При таких обстоятельствах Рузский решил дать князю Львову и Родзянко, в их беспомощности, хоть практические указания, как и с кем сноситься далее, ибо сам с уходом императорского поезда, уже становился опять в положение лишь главнокомандующего одного из фронтов.
Родзянко обещает все исполнить, но главное, беспокоится, как бы манифест не «прорвался в народ». В конце разговор принимает прямо анекдотичный оттенок: на вопрос Рузского, верно ли он понял намеченный порядок Верховного государственного правления, Родзянко поясняет: «Верховный Совет, ответственное Министерство, действие законодательных палат до решения вопроса о конституции в Учредительном собрании». Рузский спрашивает, «кто во главе Верховного Совета». Родзянко отвечает: «Я ошибся, не Верховный Совет, а Временный Комитет Государственной Думы под моим председательством». Рузский понял. Он заканчивает разговор сразу словами: «Хорошо, до свидания» и просьбой не забыть, что дальнейшие переговоры надо вести со Ставкой, а ему только сообщать о ходе дел.
Этот классический второй разговор был также, как и имевший место в предшествующую ночь, тотчас передан в Ставку. Этот разговор, увы, поздно выяснил в Ставке, как она поторопилась.
Едва ушел к Двинску императорский поезд с отрекшимся императором и к Петрограду поезд с Гучковым и Шульгиным, едва князь Львов и Родзянко узнали текст высочайшего манифеста, как он уже оказался «абсолютно неприемлемым» и его надо было скрыть. Отречение, которое должно было спасти порядок в России, оказалось недостаточным для людей, вообразивших себя способными управлять Россией, справиться с им-же вызванной революцией и вести победоносную войну. Безвластие теперь действительно наступило. Это была уже не анархия, что проявилась в уличной толпе, это была анархия в точном значении слова – власти вовсе не было. Ничто «не заработало в усиленном темпе», кроме машины, углублявшей революцию, не наступило «быстрого успокоения», не произошло подъема патриотического чувства и решительная победа не оказалась обеспеченной, как это обещали князь Львов и Родзянко в ночь на 3-ье марта.

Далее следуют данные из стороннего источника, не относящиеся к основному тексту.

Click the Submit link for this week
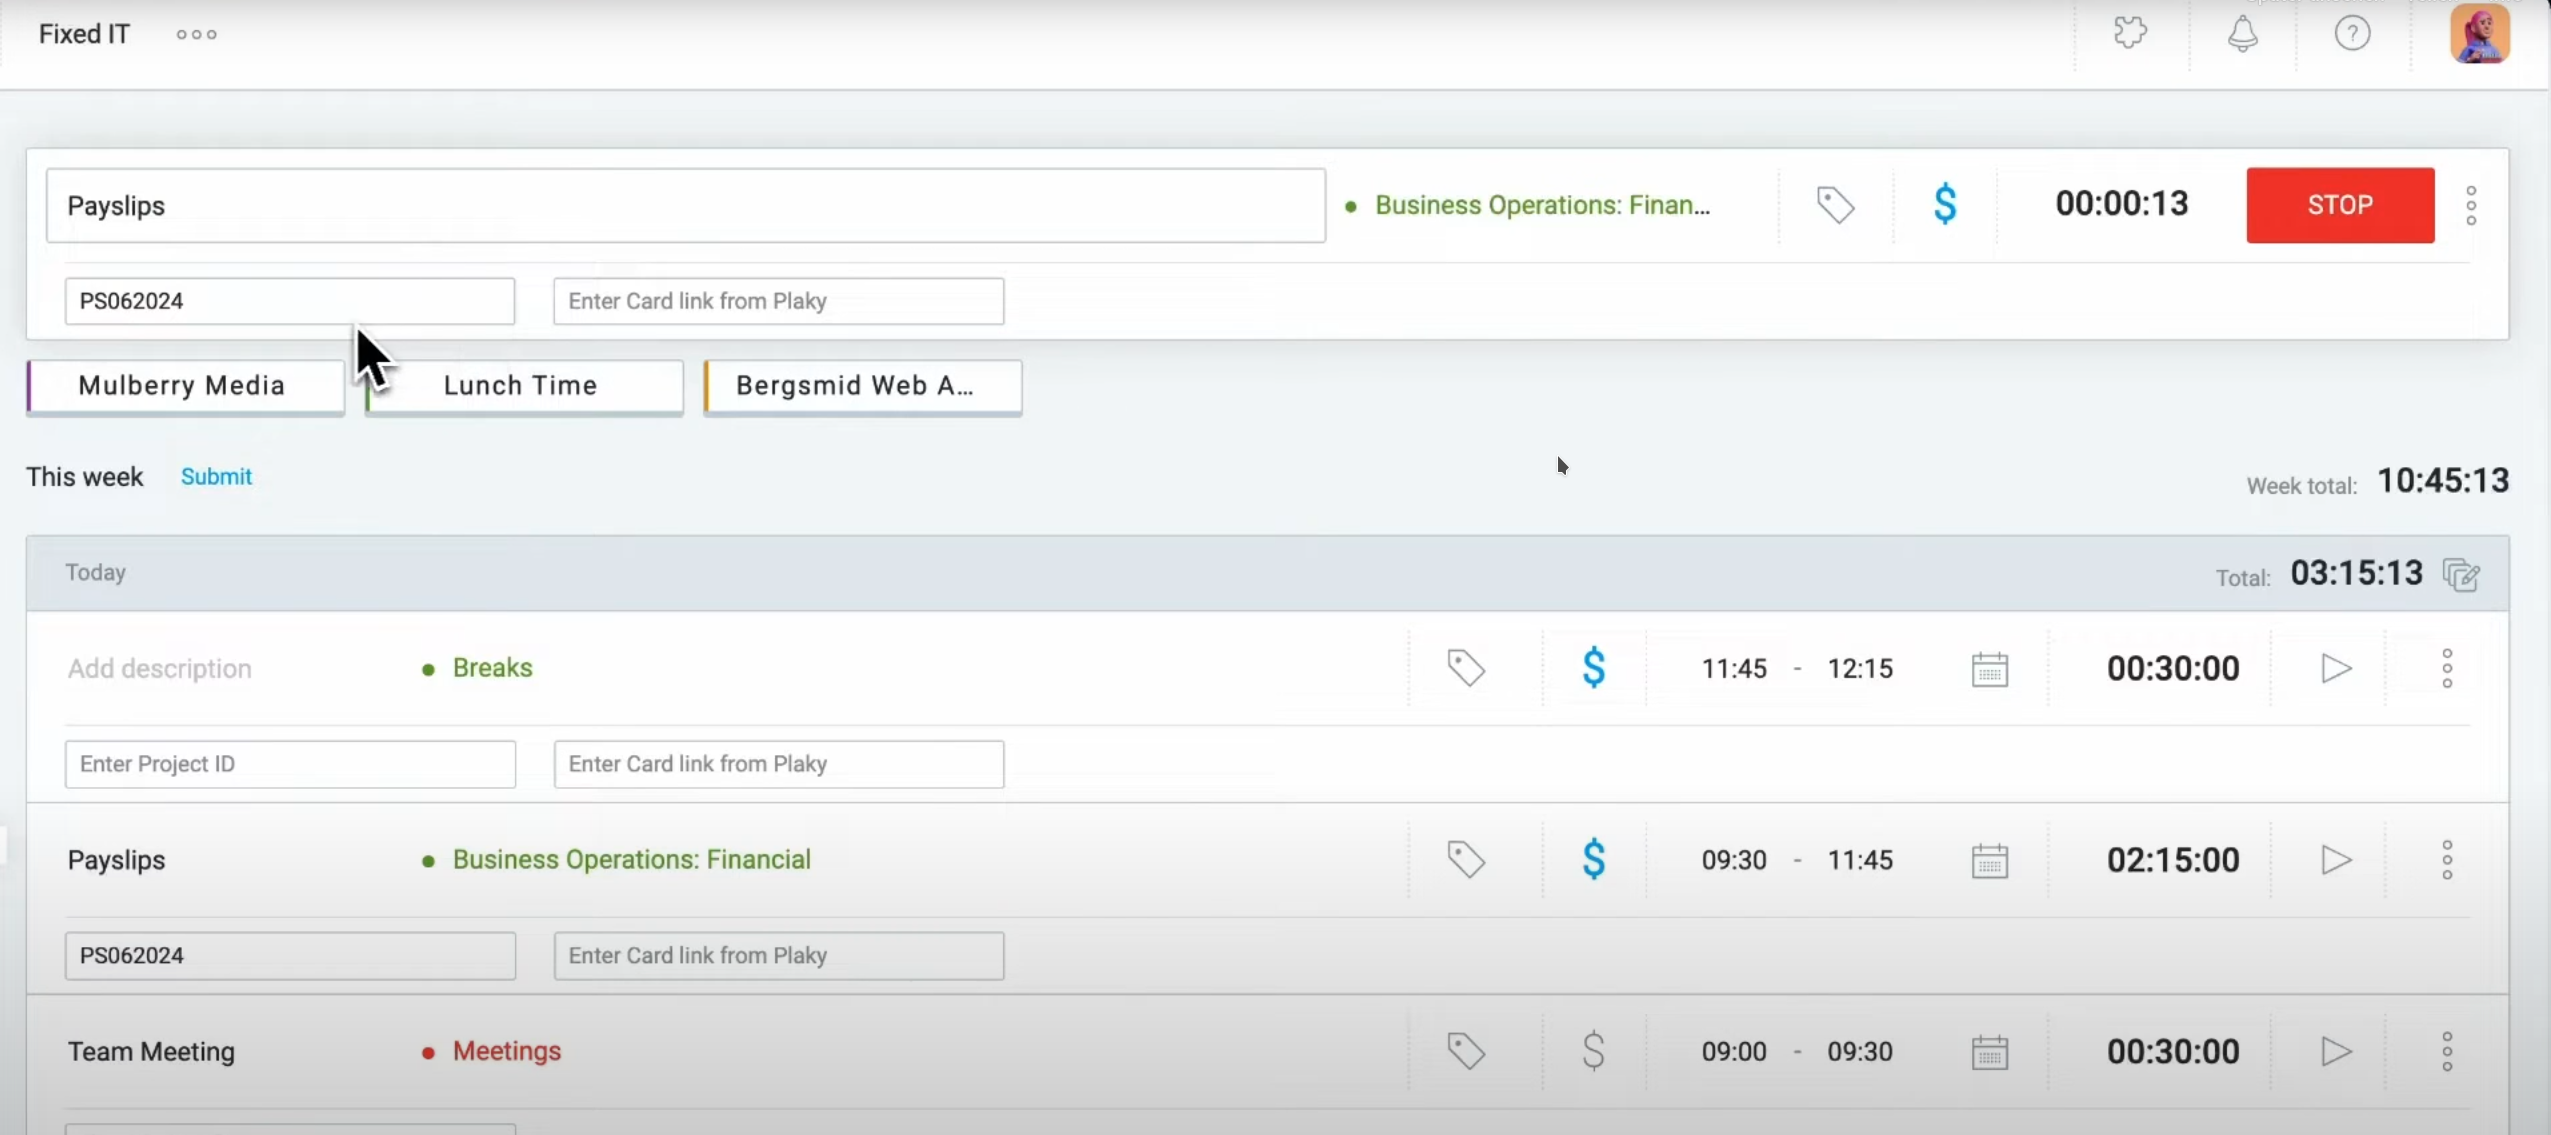2551x1135 pixels. tap(216, 477)
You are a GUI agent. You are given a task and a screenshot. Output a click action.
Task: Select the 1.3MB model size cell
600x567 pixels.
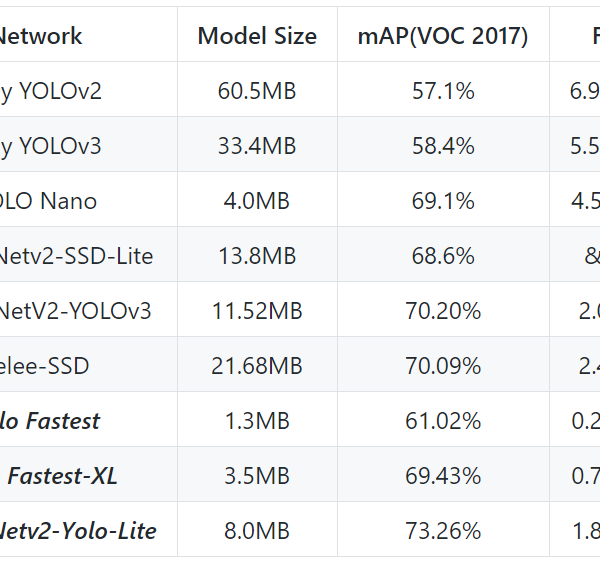pyautogui.click(x=257, y=421)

Генерал Алексеев в своей телеграмме (№ 34) сделал намек на необходимость взять власть в руки совещания главнокомандующих, но, как выяснил ему в своем ответе (№ 35) Рузский, это явилось бы попыткой несвоевременной и уже несомненно привело к междоусобице. Рузский теперь уже предложил Алексееву настаивать на объявлении манифеста и на полном контакте Начальника штаба Верховного главнокомандующего с правительством, желая продолжать действовать легальными путями, и предвидел, что из совещания могла образоваться еще одна власть, которая несомненно оказалась бы в конфликте не только с Советами, но и с Временным Комитетом Государственной Думы.
Одновременно Рузский посылает телеграмму командующим армиями Северного фронта, ориентируя их в создавшейся обстановке.

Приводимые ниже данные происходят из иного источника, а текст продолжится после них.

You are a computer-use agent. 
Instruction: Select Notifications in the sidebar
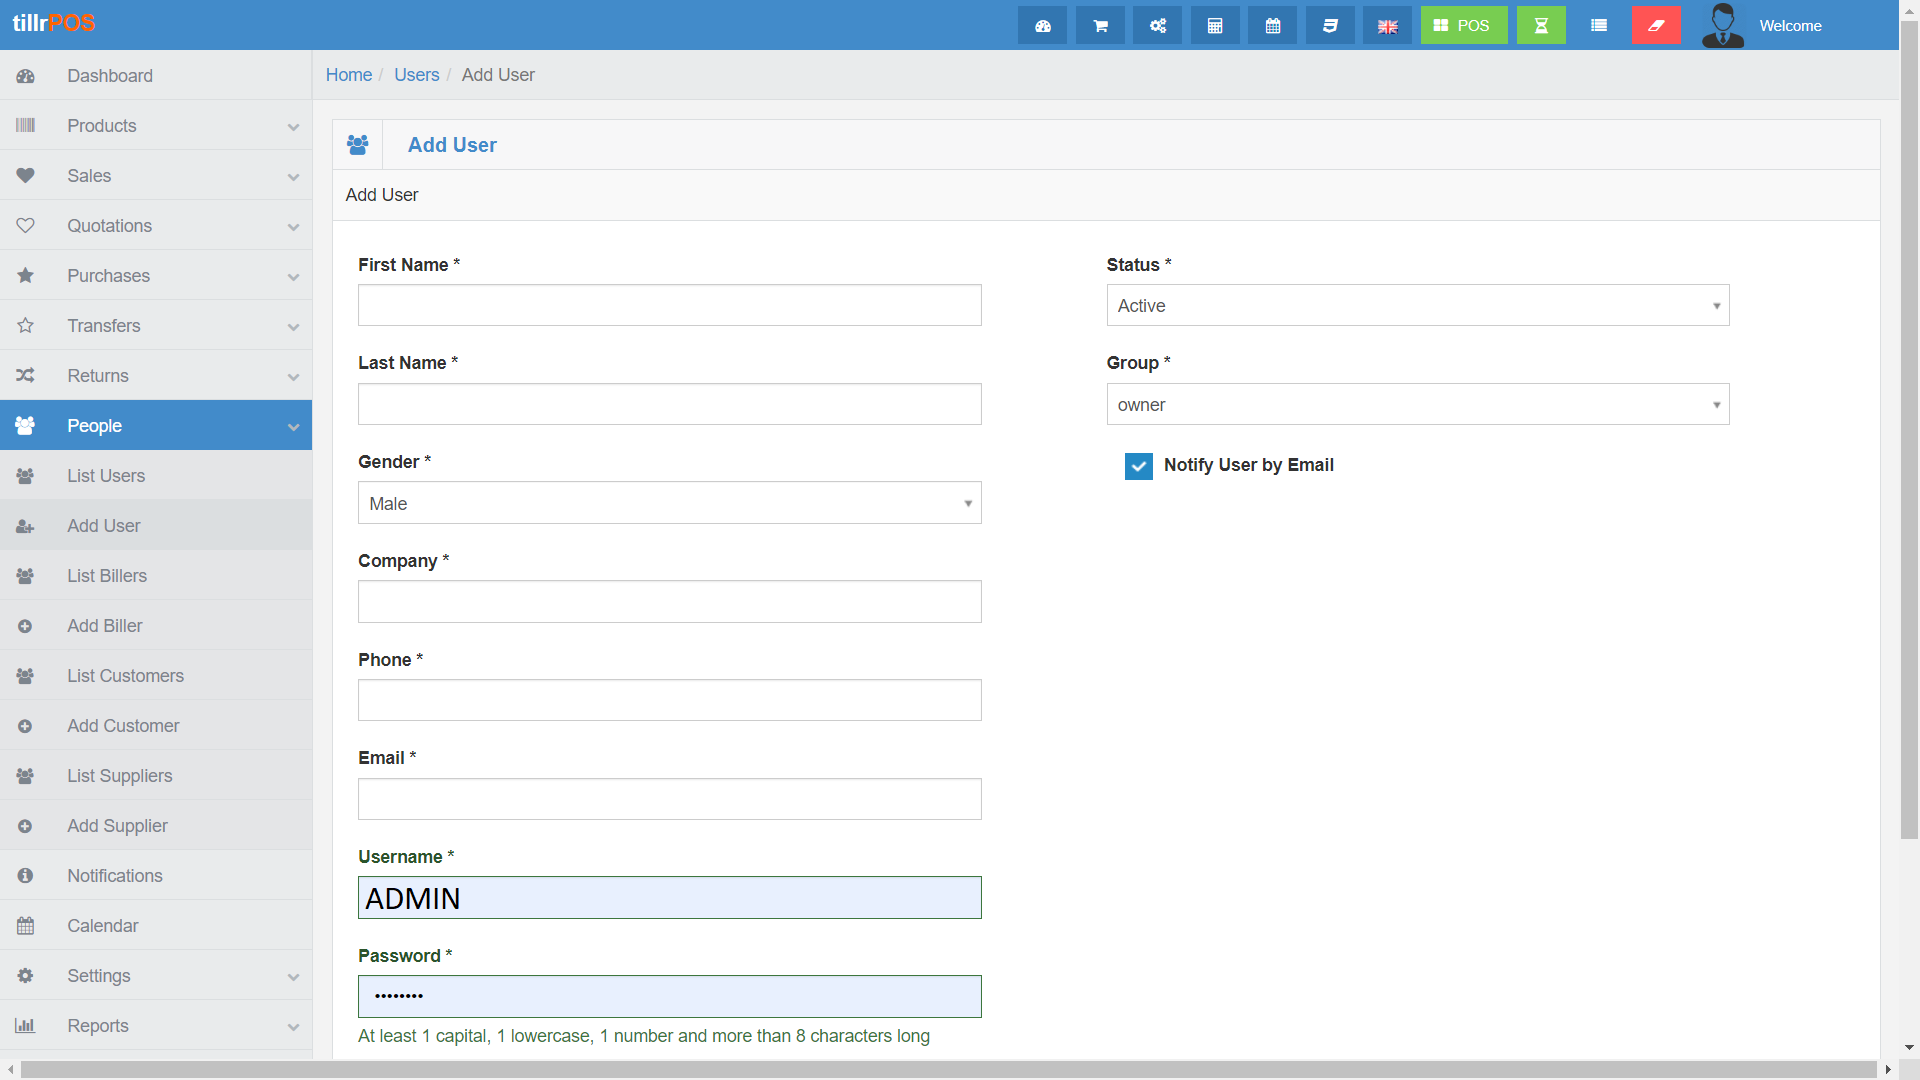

В Ставке вторые сутки царила растерянность и начались недоразумения по вопросу об опубликовании и неопубликовании обоих манифестов (государя и великого князя Mихайла Александровича) и приказа нового верховного главнокомандующего. И в штабе северного фронта и в штаб западного фронта, просили разъяснения. Весь разговор, изложенный в этом документе, отражает как в зеркале путаницу, суету, спешку в ставке. Главнокомандующие уже сбиты сами с толку и не успеет Ставка принять одно решение, как обстановка в столице требует принятия нового. Генерал Данилов смущен всеми противоречиями в важнейших документах и считает долгом отметить, для доклада М. Н. Алексееву, насколько опасно такие несверенные и несогласованные документы объявлять, несомненно взволнованным событиями войскам.
Вслед за этими первыми, не особенно приятными сношениями между Ставкой и штабом Рузского, наступает период все усиливающихся разногласий. Уж 5-го марта Ставка предлагает ряд мер для охранения армии от пропаганды из недр столичного Совета и для прекращения начавшихся в фронтовых и тыловых районах убийств офицеров. Рузский эти меры уже принял, но не ожидает от них успех и просит Ставку снестись с правительством, чтобы оно и Совет рабочих депутатов осудили выступление против вооруженных команд и офицеров. Рузский не знал, что революция уже была правительством объявлена «великою и бескровною», а все жертвы эксцессов толпы надлежало во имя идеалов свободы замалчивать и скрывать.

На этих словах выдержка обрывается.